As a result, Ketelhohn said he and Harvard police were observing an increasing number of taxis and trucks speeding through the Quad.

In the past, Randall said, the ruts in the roadway, eliminated over the summer, served as substitutes for speed bumps because they sufficiently slowed the traffic.

James H. Ware, Cabot House Co-Master, said cabs and delivery vehicles were traveling as fast as 40 mph on the roadway.

Since the speed bumps’ installations, Ketelhohn said he has observed that taxis are traveling at slower speeds on the Quad roadway.

Although Randall and House Masters in the Quad said they don’t remember a pedestrian being hit on the road, “These renovations have been needed for a long time,” said William A. Graham, Currier House Master. “We’re looking forward to having it all happen and be done.”

Halvorson Company, which designed Post Office Square in downtown Boston, is designing the renovated Quad roadway with a technique commonly used in Europe: sections of the short road will be graded to different heights and painted various colors to slow down drivers.
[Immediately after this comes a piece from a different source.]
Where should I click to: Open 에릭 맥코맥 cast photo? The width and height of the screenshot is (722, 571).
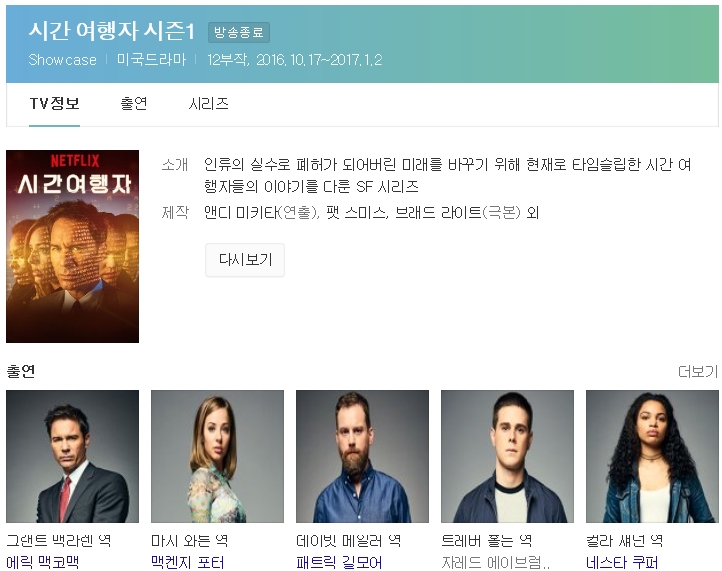click(x=72, y=456)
“They’ve designed a new approach to the roadway called ‘traffic calming,’ which provides table top areas, making you drive up onto a plaza and back down again,” Randall said.

Planting trees and adding new lighting, Randall said, will also serve to “clean up the roadway and make it more pedestrian-friendly.”

Randall said renovation additional plans for the road include widening the entrance at its Shepard St. intersection to prevent shuttles from climbing onto the curb and narrowing the road everywhere else to make it feel “more like a pedestrian way than a city street.”

Randall said she is not sure of the total cost of the renovations.